_Your objective:_ Copy out exactly the lines spanning the line with "You are a computer-use agent. 644x248 pixels." to the line with "Screen dimensions: 728x582", inclusive, from the data underneath, with no pictures.

_Information:_
====================

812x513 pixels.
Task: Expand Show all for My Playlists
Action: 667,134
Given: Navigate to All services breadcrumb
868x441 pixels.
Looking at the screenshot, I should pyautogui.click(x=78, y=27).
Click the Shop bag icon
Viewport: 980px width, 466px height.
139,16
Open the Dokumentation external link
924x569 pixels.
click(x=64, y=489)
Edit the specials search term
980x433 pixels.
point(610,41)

====================

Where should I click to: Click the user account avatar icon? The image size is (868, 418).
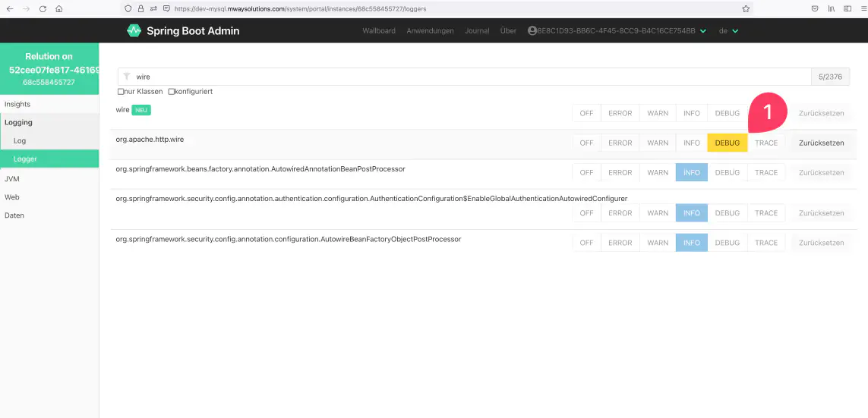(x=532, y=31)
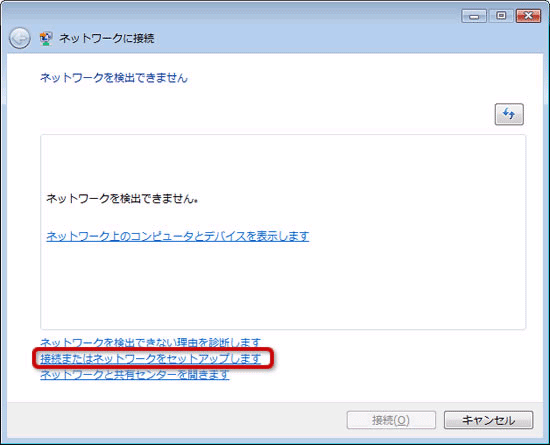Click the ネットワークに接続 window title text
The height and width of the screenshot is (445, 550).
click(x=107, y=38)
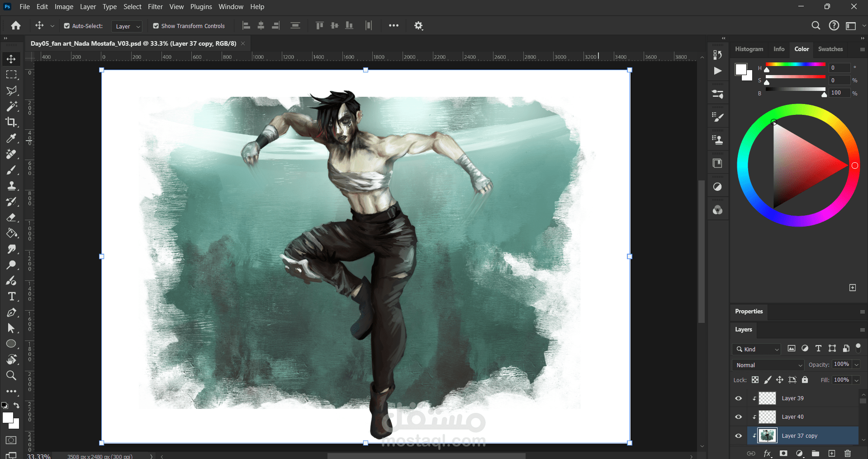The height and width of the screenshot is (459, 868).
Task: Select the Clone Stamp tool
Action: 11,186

====================

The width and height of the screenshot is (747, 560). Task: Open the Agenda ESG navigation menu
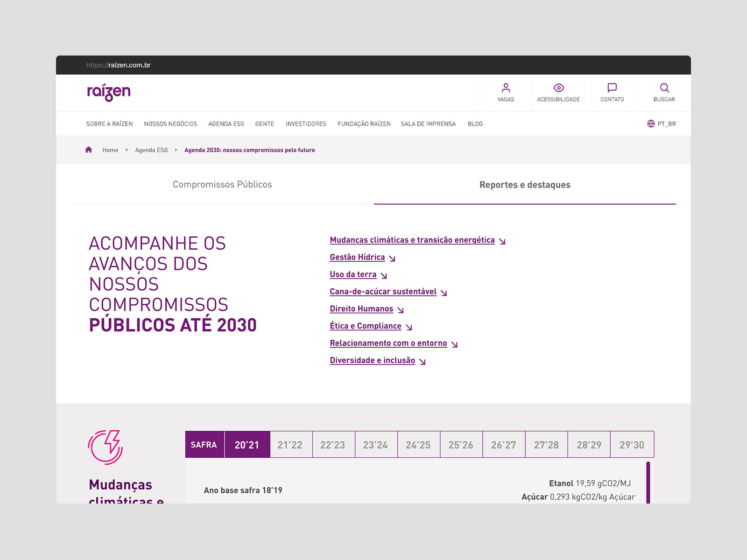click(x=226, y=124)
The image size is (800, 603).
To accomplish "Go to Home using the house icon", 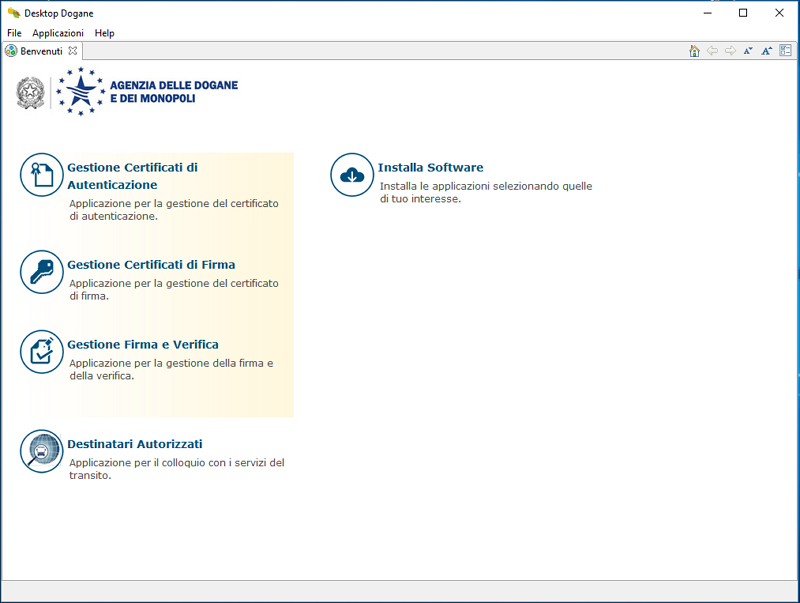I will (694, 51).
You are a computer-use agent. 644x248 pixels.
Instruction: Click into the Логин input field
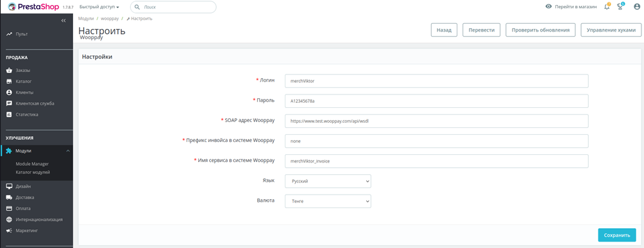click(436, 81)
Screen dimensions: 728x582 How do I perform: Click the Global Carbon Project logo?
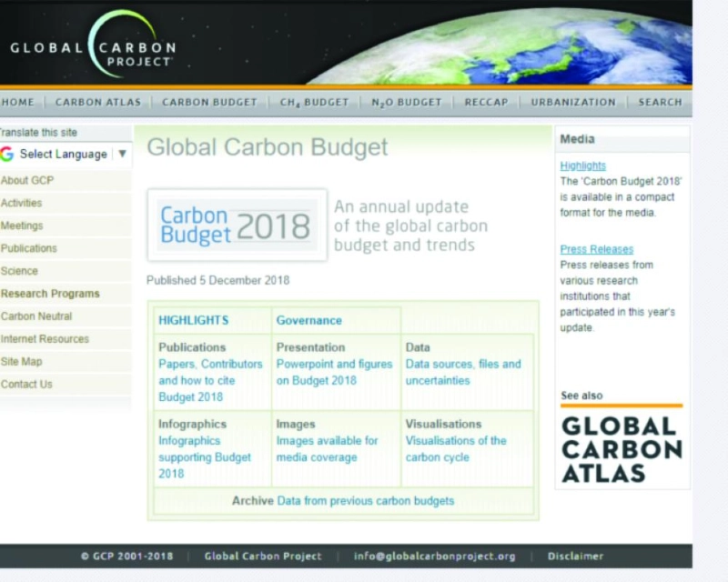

====================

_Solution to the problem:_
You are a computer-use agent. 644x248 pixels.
Instruction: Click into the Логин input field
click(436, 81)
Screen dimensions: 728x582 How do I perform: Click the Global Carbon Project logo?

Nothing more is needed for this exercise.